WRITTEN TASK =>
Copy out the lines of the records below, starting at the line with "Task: Click blue 20.00 amount in row 4-20" and ending at the line with "Action: (x=348, y=154)", including both of those lines. Leave the pictures out.

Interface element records
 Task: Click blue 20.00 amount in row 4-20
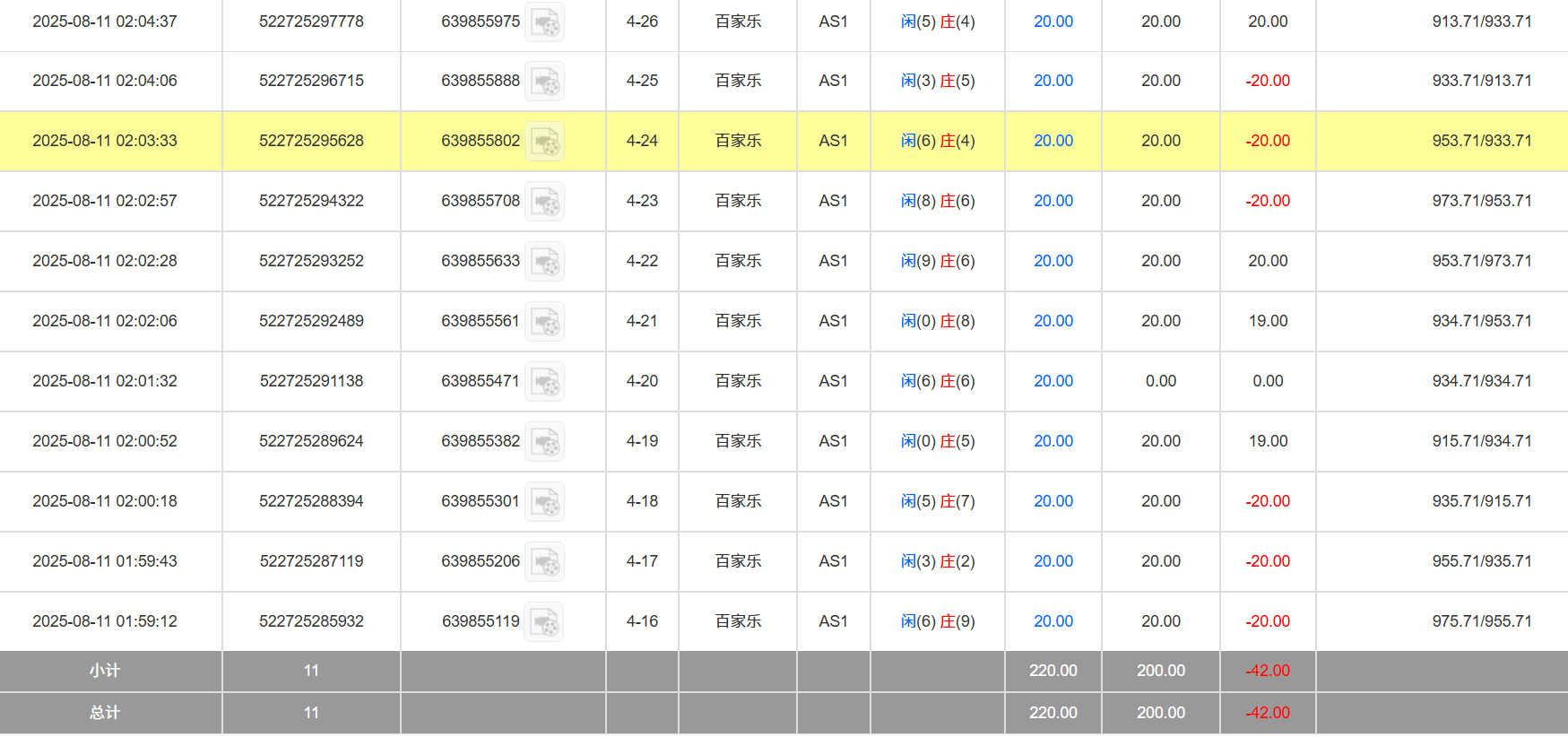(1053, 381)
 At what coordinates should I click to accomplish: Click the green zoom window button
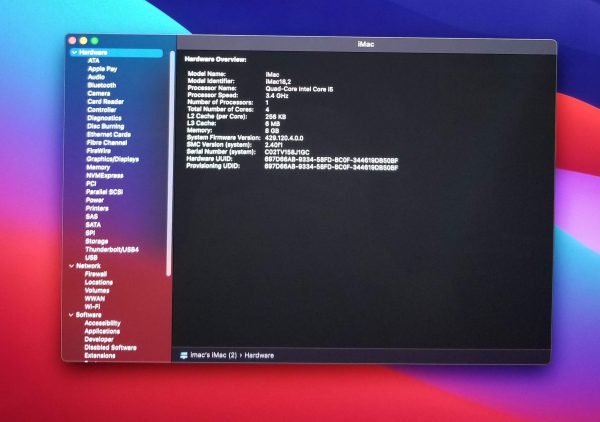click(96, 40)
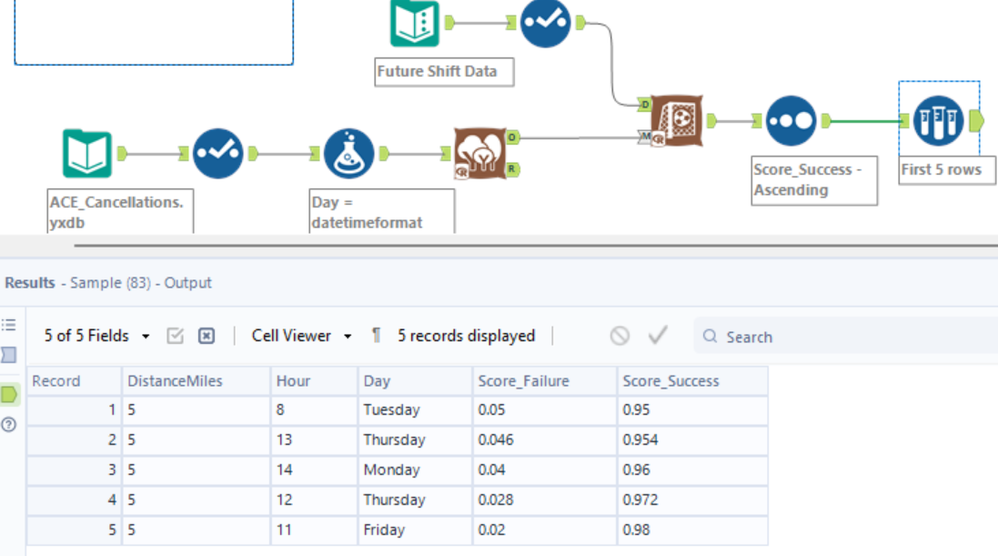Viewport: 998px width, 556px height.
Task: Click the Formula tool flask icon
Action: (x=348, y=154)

* * *

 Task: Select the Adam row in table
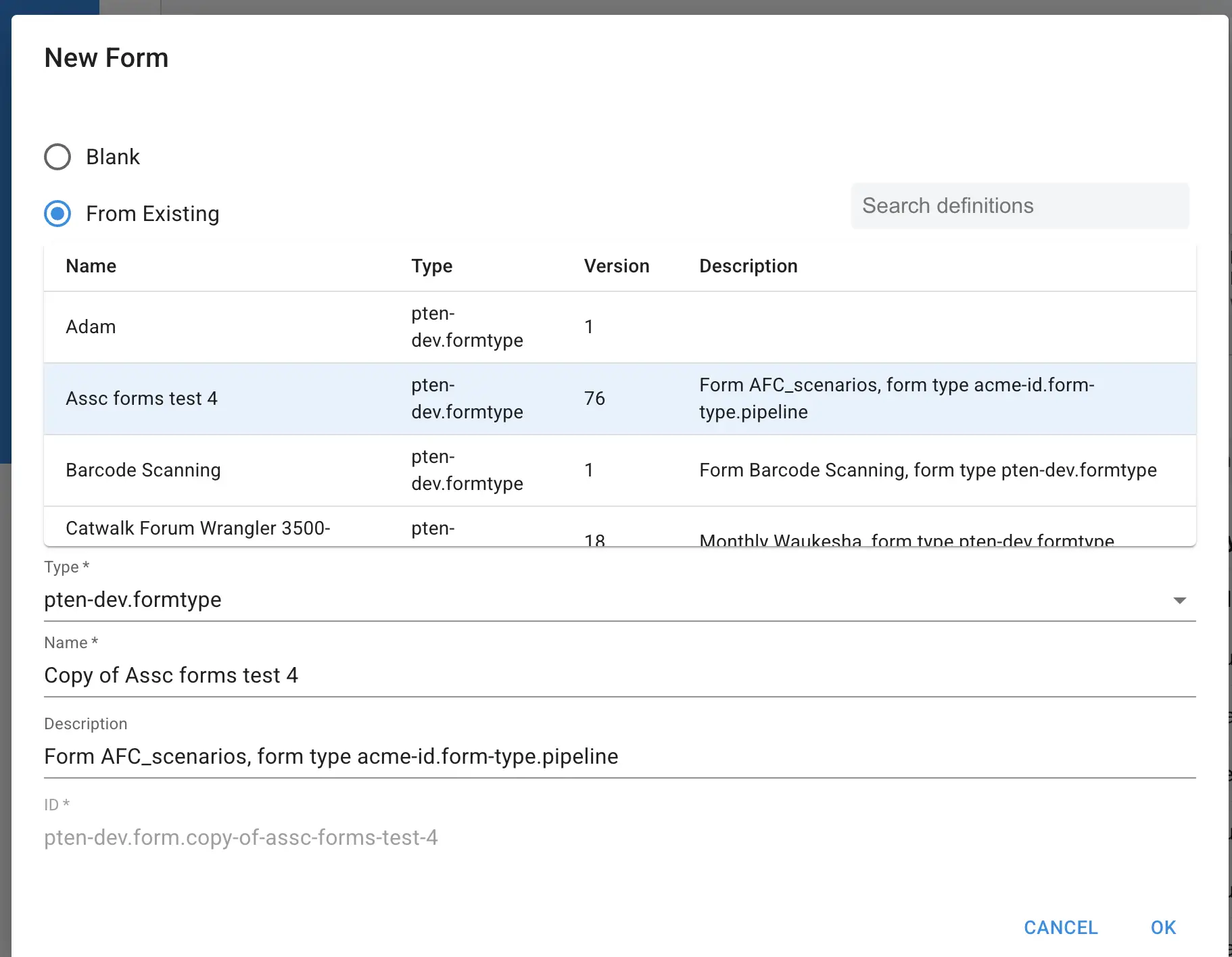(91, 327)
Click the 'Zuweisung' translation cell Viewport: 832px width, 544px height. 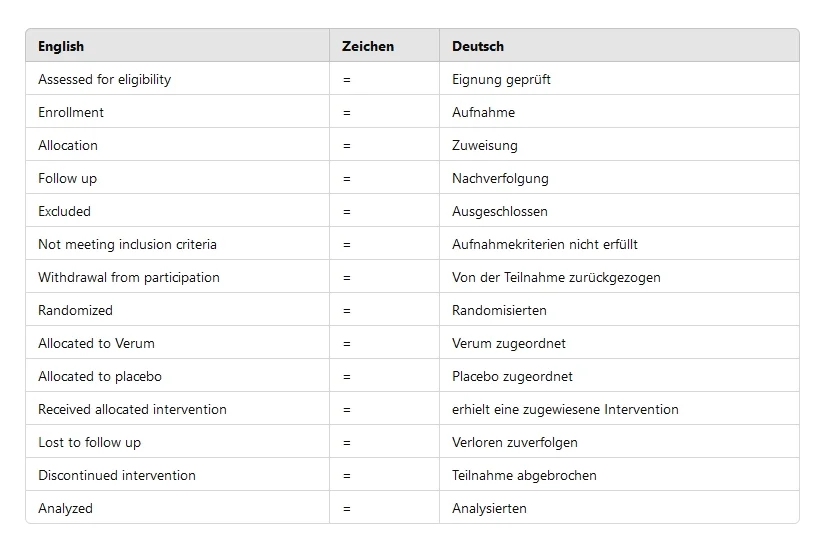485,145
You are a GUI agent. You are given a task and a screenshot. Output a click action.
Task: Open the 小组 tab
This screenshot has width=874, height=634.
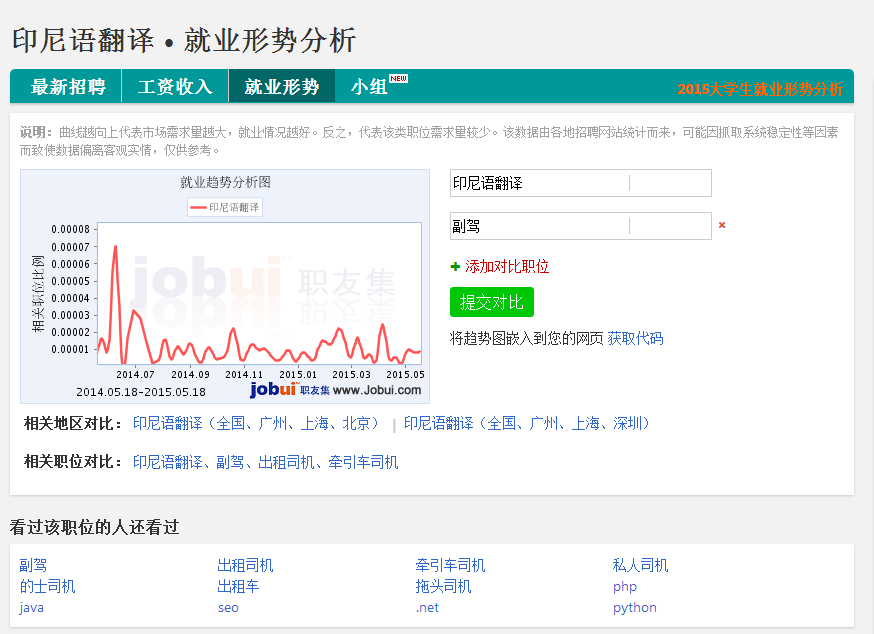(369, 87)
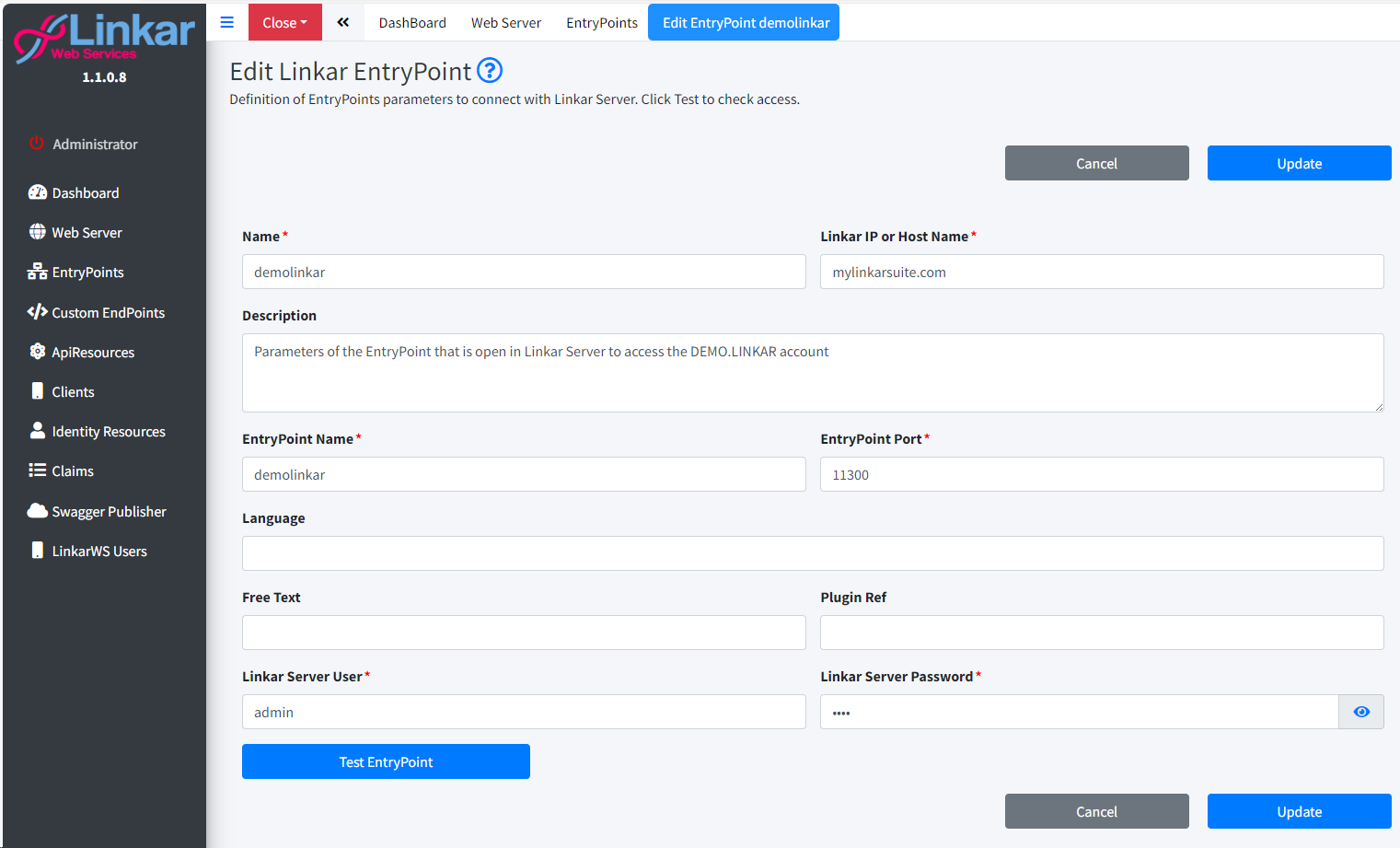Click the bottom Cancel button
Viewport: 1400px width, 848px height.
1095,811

ANSWER TO THE TASK =>
 Task: Click blue 20.00 amount in row 4-20
(1053, 381)
 At what coordinates should I click to accomplish: Click the green zoom window button
click(96, 40)
Viewport: 998px width, 556px height.
Task: Click the Formula tool flask icon
Action: (x=348, y=154)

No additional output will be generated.